Safety of anti-TNF agents during pregnancy in IBD

The most recent issue of the American Journal of Gastroenterology investigates the safety of anti-TNF agents during pregnancy and breastfeeding in women with inflammatory bowel disease.

News image

Anti-tumor necrosis factor (TNF) drugs are an effective therapeutic option in patients with inflammatory bowel disease (IBD).

However, data regarding their safety during pregnancy and breastfeeding are scarce.

Dr Javier Gisbert and colleagues from Spain critically reviewed available data on the safety of anti-TNF therapy during pregnancy and breastfeeding in women with IBD.

The research team performed bibliographical searches (MEDLINE) up to 2013.

The studies included provided data from 462 women with IBD exposed to anti-TNF agents during pregnancy.

Anti-TNF drugs have been detected in breast milk
American Journal of Gastroenterology

Although these drugs cross the placenta from the end of the second trimester, they are low-risk in the short term.

The research team found that the use of anti-TNF agents after the second trimester leads to intra-uterine exposure.

An increase in infections has recently been observed in infants exposed to immunomodulators plus anti-TNF drugs in utero, thus raising concerns about the consequences for the development of the immune system.

Accordingly, it has recently been suggested that anti-TNF drugs should be stopped during the second trimester.

Certolizumab is a Fab fragment of an anti-TNF monoclonal antibody, and, therefore, it may not be necessary to stop it during pregnancy.

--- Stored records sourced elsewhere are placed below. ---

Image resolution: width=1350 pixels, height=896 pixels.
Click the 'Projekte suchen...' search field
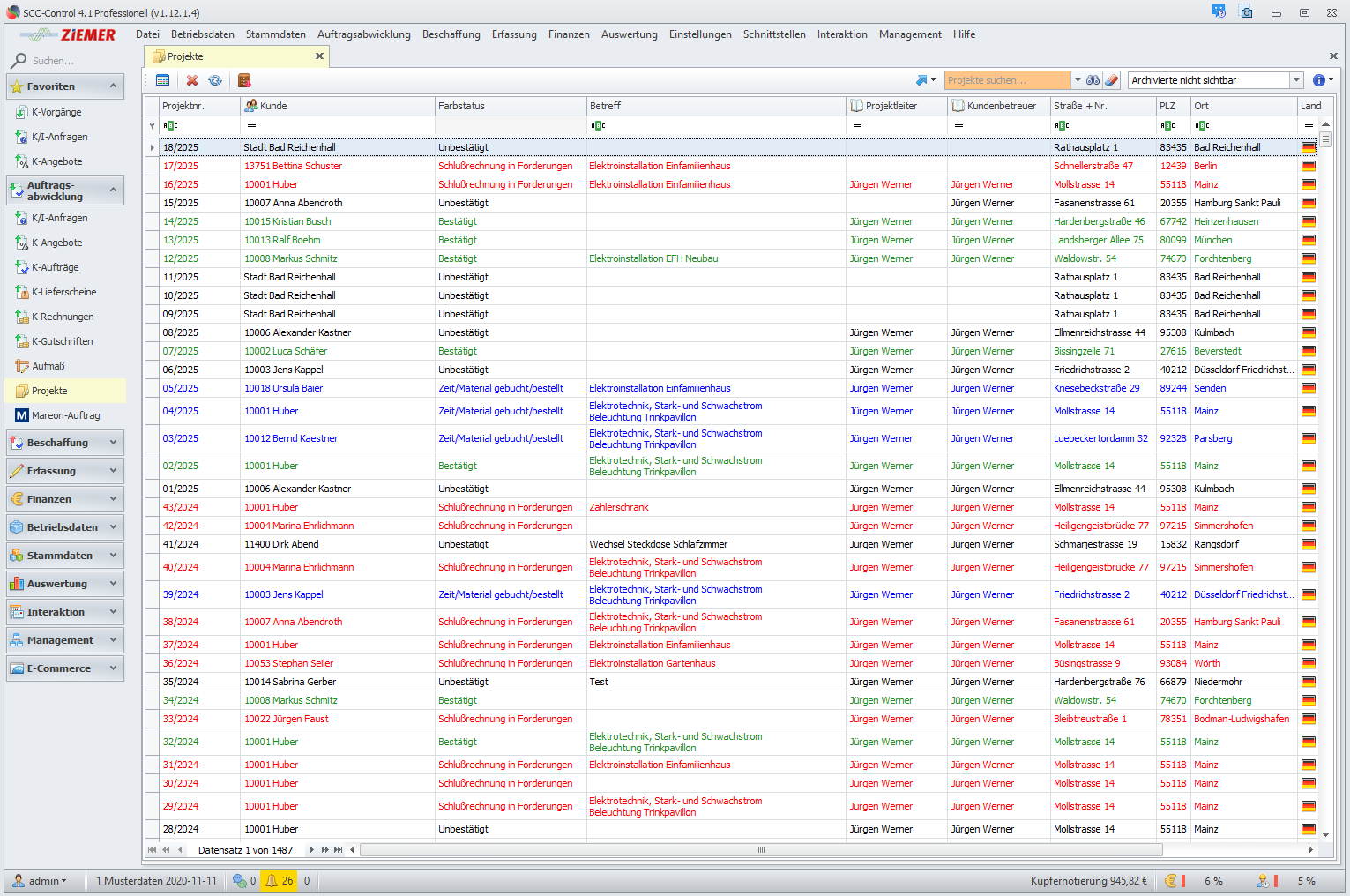[x=1006, y=80]
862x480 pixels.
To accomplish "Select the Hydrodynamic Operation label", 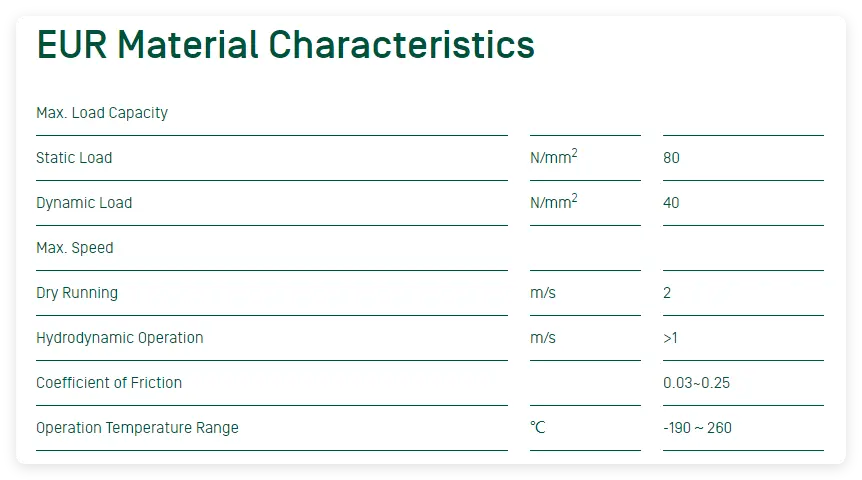I will click(120, 338).

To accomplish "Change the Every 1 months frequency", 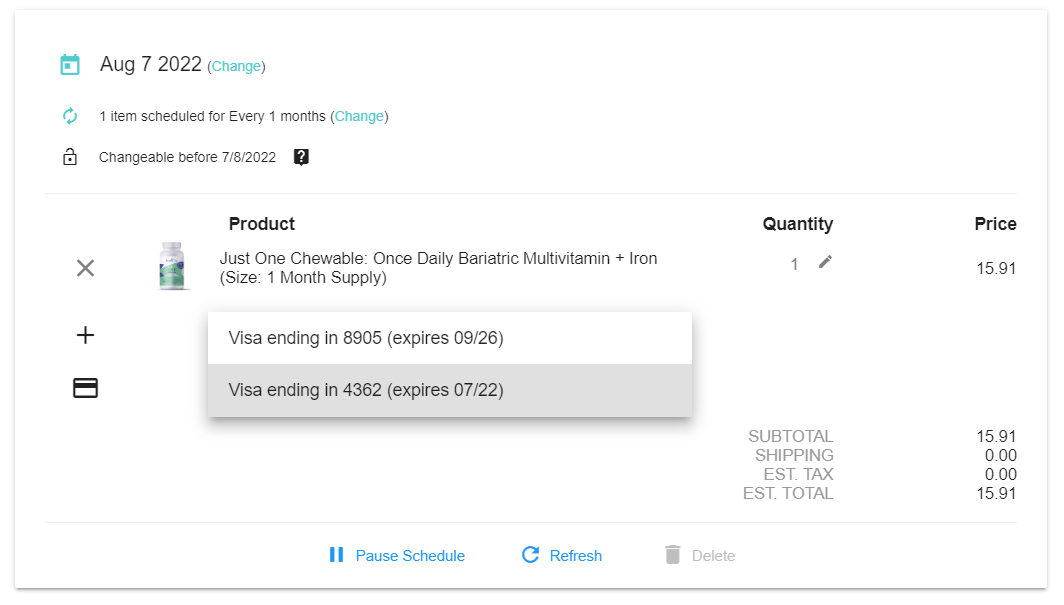I will pyautogui.click(x=359, y=116).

The team noted that anti-TNF drugs have been detected in breast milk, although in miniscule amounts.

Case reports do not suggest toxicity.

However, the team found that the effects of exposure on the neonate merit further investigation.

Dr Gisbert's team concludes, "Anti-TNF drugs can cross the placenta from the latter part of the second trimester of gestation, although they seem to be safe, at least in the short term."

"Miniscule amounts of anti-TNF drugs are transferred in breast milk; therefore, a deleterious effect of this exposure on the neonate, although unlikely, cannot be excluded."